My friend who wishes to remain anonymous asked a good question about T5 that I couldn’t answer:
Say we have a model that predicts sentiment – answers are “positive/negative/neutral” – for something like RoBERTa we’d add a layer, slap on a softmax – and we get both argmax predictions, and some notion of probability amongst the three classes (as well as entropy).
For T5, we just get a text reply.
But of course if we looked at the outputs to the softmax in T5, we’d see p(“positive”) etc – assuming the response is 1 token.
Has anyone tried to do this already or seen examples/notebooks like this?
Ideally, we want to ask our model several questions. Without worrying too much about the conditional logic, we’d like to be able to measure the probability of text outputs, including some rare categories (that nonetheless are present in our training set). As well as to look for low and high entropy predictions.

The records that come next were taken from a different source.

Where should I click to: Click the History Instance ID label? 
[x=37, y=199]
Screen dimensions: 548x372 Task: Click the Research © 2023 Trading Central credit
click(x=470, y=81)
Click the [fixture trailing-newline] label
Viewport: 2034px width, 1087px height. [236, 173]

If nobody has done this, any code pointers where to look would be helpful.
3 Likes
I’m not sure I understand what is the difference between what you are describing and how the GLUE dataset is handled in the T5 paper
I’m also not sure what the question means here, are you trying to ask if someone has used T5 for classification ?Then yes, I’ve fine-tuned it for both binary and multi-class classification here.

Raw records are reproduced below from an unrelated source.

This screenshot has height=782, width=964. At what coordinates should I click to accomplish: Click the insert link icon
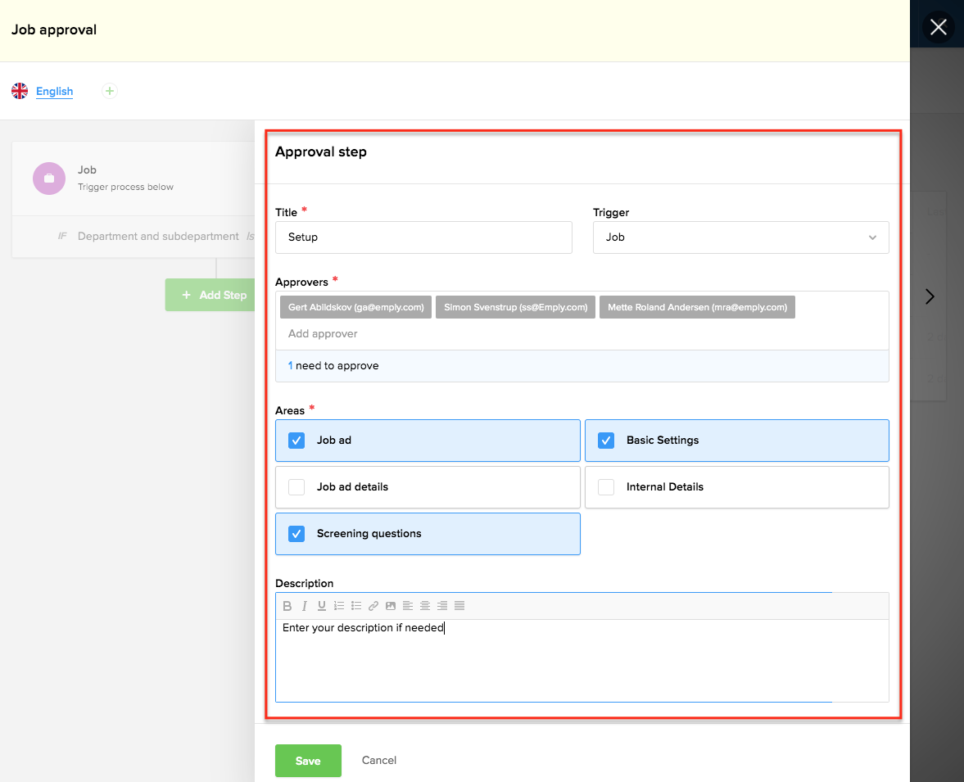coord(373,606)
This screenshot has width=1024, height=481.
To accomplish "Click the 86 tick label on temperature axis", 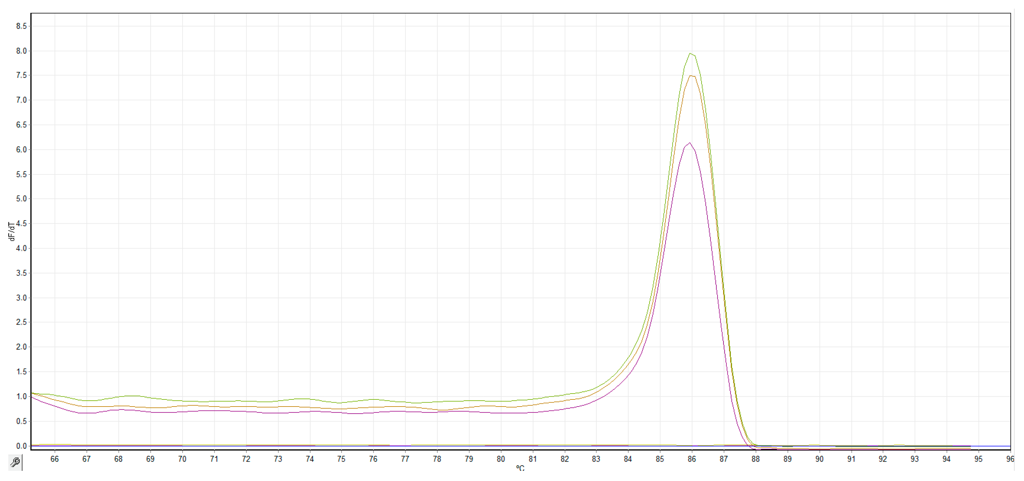I will tap(692, 459).
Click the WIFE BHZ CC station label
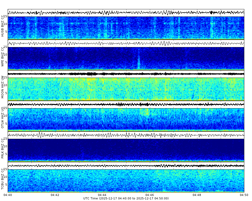252x201 pixels. [x=3, y=56]
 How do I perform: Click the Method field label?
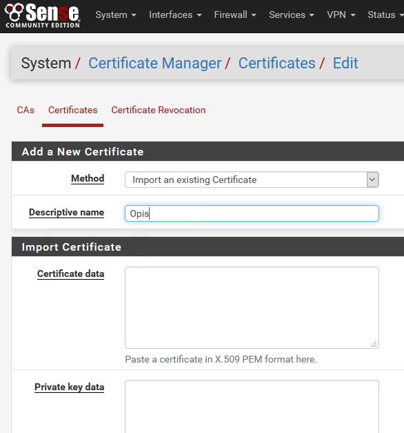88,179
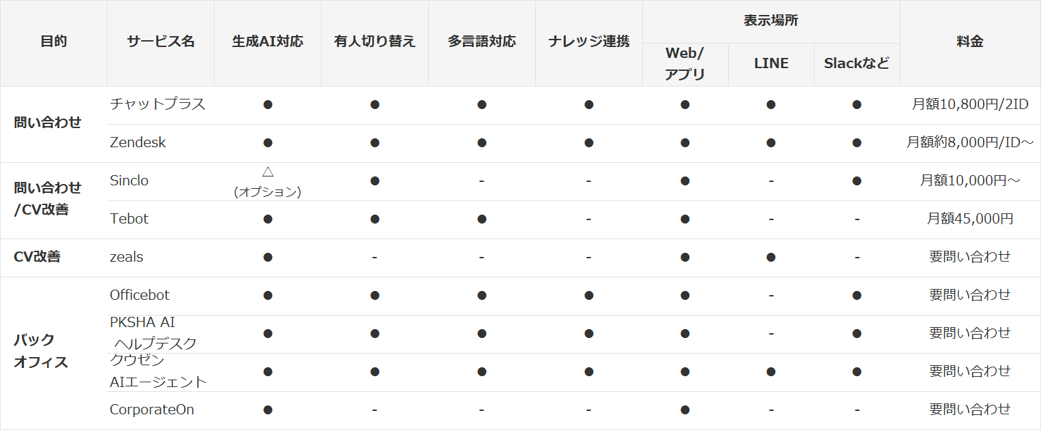Click Sinclo's dot under Slackなど
1041x430 pixels.
857,181
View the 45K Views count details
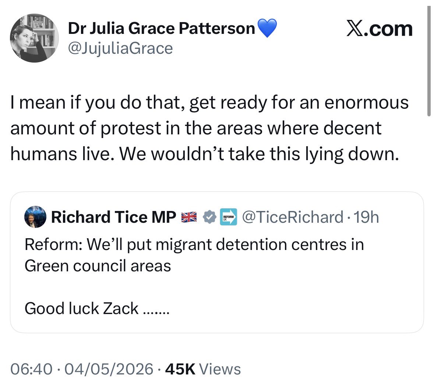This screenshot has height=391, width=434. (x=203, y=369)
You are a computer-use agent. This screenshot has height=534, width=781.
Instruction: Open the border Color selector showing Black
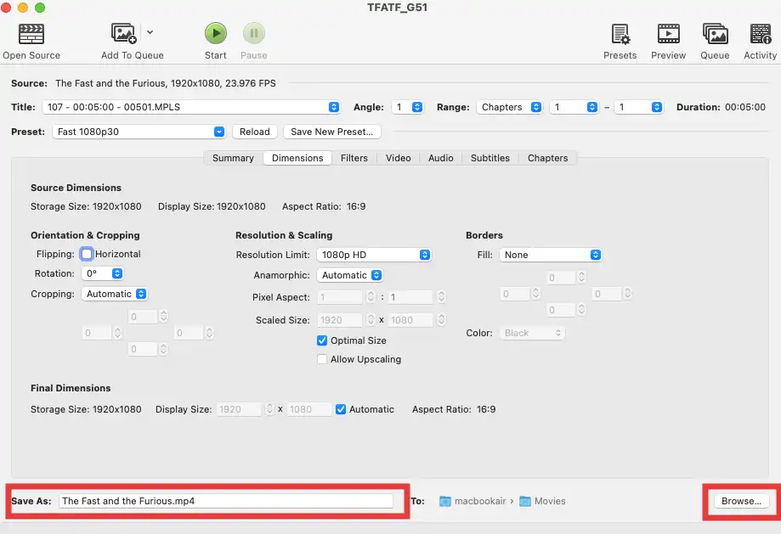tap(534, 333)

As for measuring the probability, this paper used T5 in really interesting way for document ranking. First they train the model to predict true
if doc is related to the query and false
if not. And for ranking they apply a softmax only on the logits of the “true” and “false” token and rerank using the probabilities assigned to the “true” token.
.
2 Likes
To answer first part of your question, Yes, I have tried T5 for multi class classification. It generates the tokens based on the class types(It could be a single token or multiple tokens based on the tokenization of the class label)

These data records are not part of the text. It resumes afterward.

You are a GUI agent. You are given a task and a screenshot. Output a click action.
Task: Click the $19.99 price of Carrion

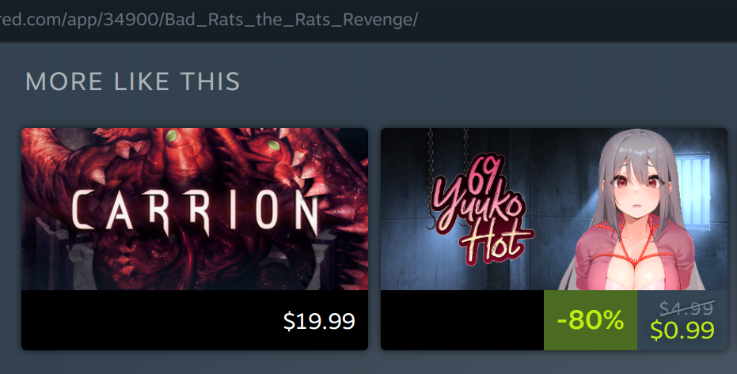click(x=319, y=321)
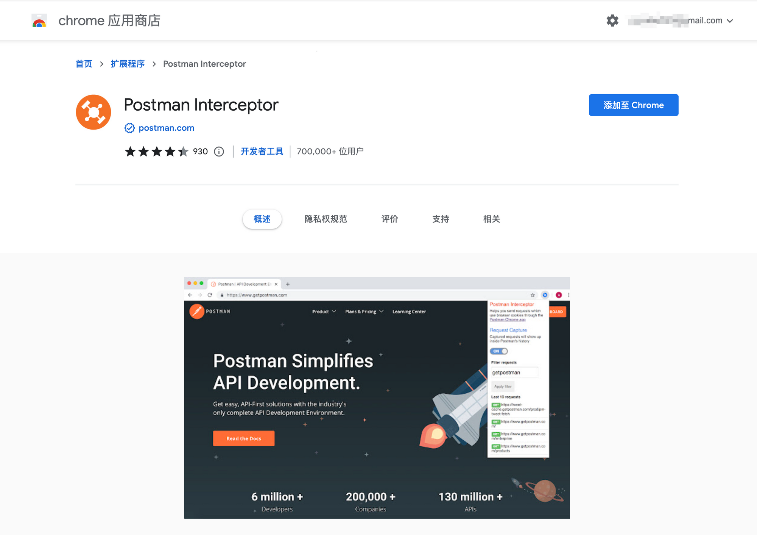The width and height of the screenshot is (757, 535).
Task: Select the 支持 tab
Action: tap(441, 219)
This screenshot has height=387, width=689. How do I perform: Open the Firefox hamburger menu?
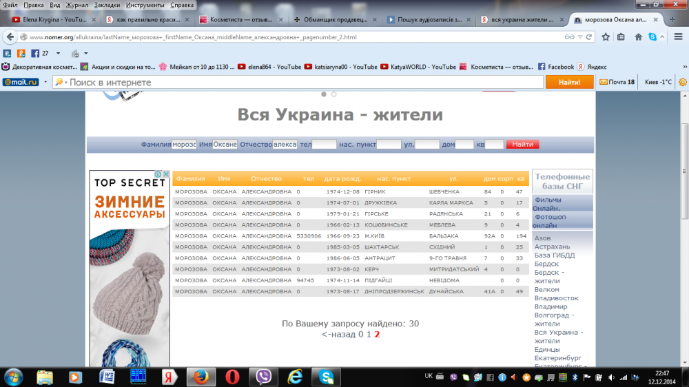click(679, 37)
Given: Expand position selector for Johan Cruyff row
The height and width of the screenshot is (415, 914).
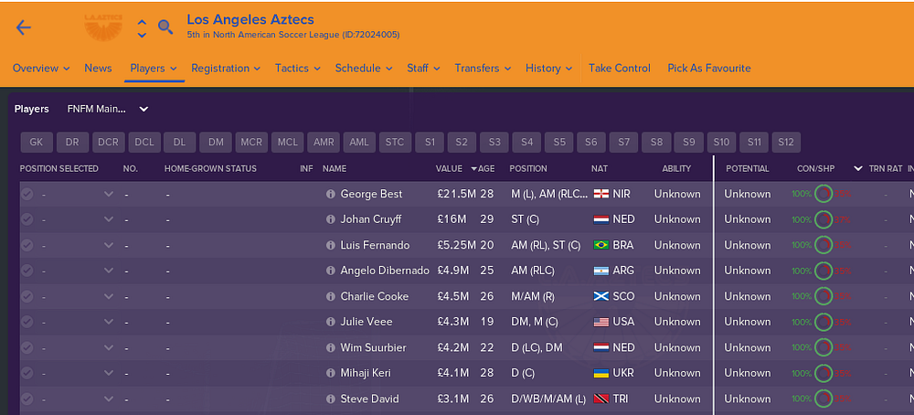Looking at the screenshot, I should pos(109,219).
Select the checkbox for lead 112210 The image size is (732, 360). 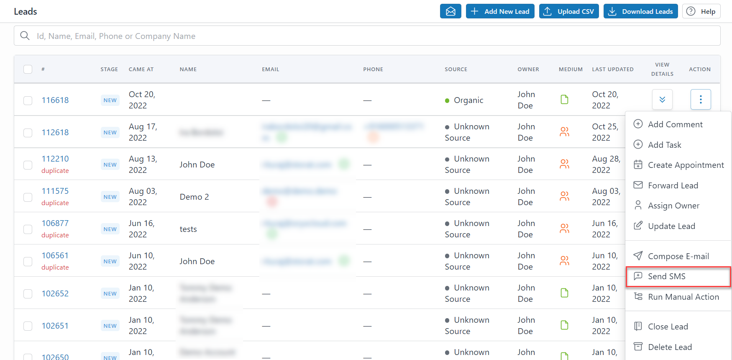coord(28,165)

Second part of the question is not clear to me. Please explain more.
Got a more specific version of the question:
How should I fix this code to use t5 without finetuning for sentiment:
from transformers import T5Tokenizer, T5ForConditionalGeneration
import torch
tokenizer = T5Tokenizer.from_pretrained("t5-small")
model = T5ForConditionalGeneration.from_pretrained("t5-small")
input_sent = [' sentiment review: I love chocolate', ' sentiment review: I love chocolate']
labels = ['positive ', 'negative ']
input_ids = tokenizer(input_sent, return_tensors='pt').to(torch_device).input_ids
target_ids = tokenizer(labels, return_tensors='pt').to(torch_device).input_ids
#target_ids = torch.tensor([target_ids])
outputs = model(input_ids=input_ids, labels=target_ids, use_cache=False, return_dict=True)
I got the sentiment review prefix from https://github.com/google-research/text-to-text-transfer-transformer/issues/109 @valhalla
T5 was trained on sst2
as part of it’s multi-task pre-training mixture, so to use T5 for sentiment without fine-tuning use the prefix sst2 sentence:
and pass it to the model. You can do it two ways
from transformers import T5ForConditionalGeneration, T5Tokenizer
tokenizer = T5Tokenizer.from_pretrained("t5-small")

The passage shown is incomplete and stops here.